Physical discomfort is an unavoidable part of being human. If we are lucky, the discomforts are relatively minor for most of our lives. But even the most fortunate of us will ultimately get sick, sometimes painfully, and die. Modern medicine provides some remedies for pain, but often with unwanted side effects, and sometimes with unsatisfactory results. Therefore, it behooves us to develop alternative strategies. Mindfulness is a very powerful alternative. In fact, many long-term mindfulness practitioners began the practice because they could find no other way to deal with their intractable pain.
Although we can try to practice mindfulness in a comfortable posture (my friend and sometime co-teacher Stephanie Nash says "There is no shame in padding") if we sit long enough in one position, it will start to hurt. Rather than being a problem, this is actually an opportunity. It is an opportunity to learn use mindfulness methods to process discomfort in carefully metered doses. How do we do this?
The usual strategy for processing discomfort is to tighten up and turn away. Stated differently, we make an enemy of our discomfort and resist it. This "white knuckle" approach is not very effective at relieving our suffering. Mindfulness offers two alternatives to this standard approach: focus away from the discomfort or focus into the discomfort.
Focusing away might at first sound like the usual struggling resistance, but it has two fundamental differences. The first difference is that the concentration power of the trained mindfulness practitioner allows them to fill consciousness so completely with other sensory experience that there is little room left for discomfort to occupy. This is the pain management strategy of the famous Lamaze natural birth method, in which attention is focused away from contraction pain and into sensations of the breath. The second difference from the typical strategy of resistance is that in mindfulness we try to infuse the discomfort with equanimity. Even though the discomfort is outside our focus range in the focus away strategy (called "distraction space"), to the extent it still occupies some consciousness as a distraction we give it complete permission to be there. This is called background equanimity or equanimity with distraction space.
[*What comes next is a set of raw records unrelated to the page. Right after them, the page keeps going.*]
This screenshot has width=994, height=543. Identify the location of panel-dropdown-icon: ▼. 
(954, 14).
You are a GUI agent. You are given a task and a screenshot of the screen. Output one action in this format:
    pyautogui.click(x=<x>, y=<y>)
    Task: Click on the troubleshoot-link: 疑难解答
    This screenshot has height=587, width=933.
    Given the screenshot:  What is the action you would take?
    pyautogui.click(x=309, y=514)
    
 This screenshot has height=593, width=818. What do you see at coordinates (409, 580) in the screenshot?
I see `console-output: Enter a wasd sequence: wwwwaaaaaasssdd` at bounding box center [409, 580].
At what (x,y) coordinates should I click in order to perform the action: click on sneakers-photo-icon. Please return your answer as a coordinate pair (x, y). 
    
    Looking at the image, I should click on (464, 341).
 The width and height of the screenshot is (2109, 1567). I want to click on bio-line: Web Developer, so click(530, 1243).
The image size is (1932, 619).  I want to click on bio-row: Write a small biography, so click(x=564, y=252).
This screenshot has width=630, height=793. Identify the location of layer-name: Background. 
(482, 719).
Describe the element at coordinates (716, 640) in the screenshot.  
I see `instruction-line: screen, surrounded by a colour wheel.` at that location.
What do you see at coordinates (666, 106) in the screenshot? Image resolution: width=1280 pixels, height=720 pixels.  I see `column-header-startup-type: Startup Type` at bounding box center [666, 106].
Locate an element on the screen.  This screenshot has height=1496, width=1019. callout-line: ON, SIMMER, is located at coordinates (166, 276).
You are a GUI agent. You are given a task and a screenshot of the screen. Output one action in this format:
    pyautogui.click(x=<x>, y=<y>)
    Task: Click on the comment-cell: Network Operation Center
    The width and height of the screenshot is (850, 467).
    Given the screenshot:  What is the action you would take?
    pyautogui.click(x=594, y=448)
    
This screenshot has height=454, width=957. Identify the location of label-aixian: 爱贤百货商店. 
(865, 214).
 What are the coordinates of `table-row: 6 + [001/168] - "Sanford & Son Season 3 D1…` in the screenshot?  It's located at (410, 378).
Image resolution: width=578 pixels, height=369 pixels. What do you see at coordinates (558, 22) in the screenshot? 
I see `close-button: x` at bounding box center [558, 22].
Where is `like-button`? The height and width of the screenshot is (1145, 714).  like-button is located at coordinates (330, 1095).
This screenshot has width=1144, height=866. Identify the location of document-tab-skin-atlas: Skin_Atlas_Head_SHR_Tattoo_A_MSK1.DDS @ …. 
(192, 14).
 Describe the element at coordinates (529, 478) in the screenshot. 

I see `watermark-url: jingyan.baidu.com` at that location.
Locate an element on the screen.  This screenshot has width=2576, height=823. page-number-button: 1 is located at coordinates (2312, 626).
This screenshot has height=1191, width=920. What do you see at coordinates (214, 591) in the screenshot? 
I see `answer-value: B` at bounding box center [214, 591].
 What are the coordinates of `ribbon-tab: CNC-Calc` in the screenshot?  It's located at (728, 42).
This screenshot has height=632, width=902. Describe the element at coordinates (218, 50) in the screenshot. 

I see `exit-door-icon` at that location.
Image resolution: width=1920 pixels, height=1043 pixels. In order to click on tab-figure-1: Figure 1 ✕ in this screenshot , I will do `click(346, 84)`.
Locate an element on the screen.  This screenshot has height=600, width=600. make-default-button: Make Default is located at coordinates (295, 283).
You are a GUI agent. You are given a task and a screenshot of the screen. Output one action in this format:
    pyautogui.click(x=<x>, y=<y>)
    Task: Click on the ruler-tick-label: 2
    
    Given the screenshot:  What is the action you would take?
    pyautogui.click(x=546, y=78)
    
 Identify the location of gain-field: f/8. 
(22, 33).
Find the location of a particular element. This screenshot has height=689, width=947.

The other mindfulness strategy, focusing INTO the discomfort, may seem like a recipe for torment. But here the we come face to face with the real magic of mindfulness. It turns out that by focusing into discomfort we put our brains into a corner from which there is only one path out - equanimity. When our nervous system finds that equanimity, and drops resistance, the discomfort stops being an enemy that causes suffering and becomes a flowing energy. Stated another way, equanimity with discomfort eliminates the adversarial relationship that makes you the victim and the pain the assailant. When pain becomes "nothing personal", it ceases to cause suffering.
So here is how you focus into discomfort:
Turn your attention to the discomfort, ignoring everything else. Thoughts may arise. Just ignore them. Try to bring as much clarity to the sensation of discomfort as you can. Become a dispassionate cartographer or your own pain sensation. Be aware of as many qualities of the sensation as you can - size, shape, emotional "flavor", and ESPECIALLY movement. Dynamic qualities such as expansion, contraction, shape-shifting, changing location, changing emotional "flavor", changing intensity, and so on. Allow your fascination with the details to carry you into a state of non-resistance. And that's it. Concentration, sensory clarity, and complete acceptance of the discomfort. Drop any notion of making it "go away".
An acquaintance once told me the following story. She had to have back surgery. The unfortunate aftermath was agonizing, unrelenting pain. She suffered terribly, until one day her brain discovered equanimity. She described it like this: "I stopped fighting it, and instead cradled my pain in my loving arms like a crying baby." And that was the end of her suffering. Her injury forced her brain into a corner from which equanimity was the only escape.
So when we have discomfort during our mindfulness practice, that is an opportunity to develop the mindfulness skills for processing the inevitable discomforts of life.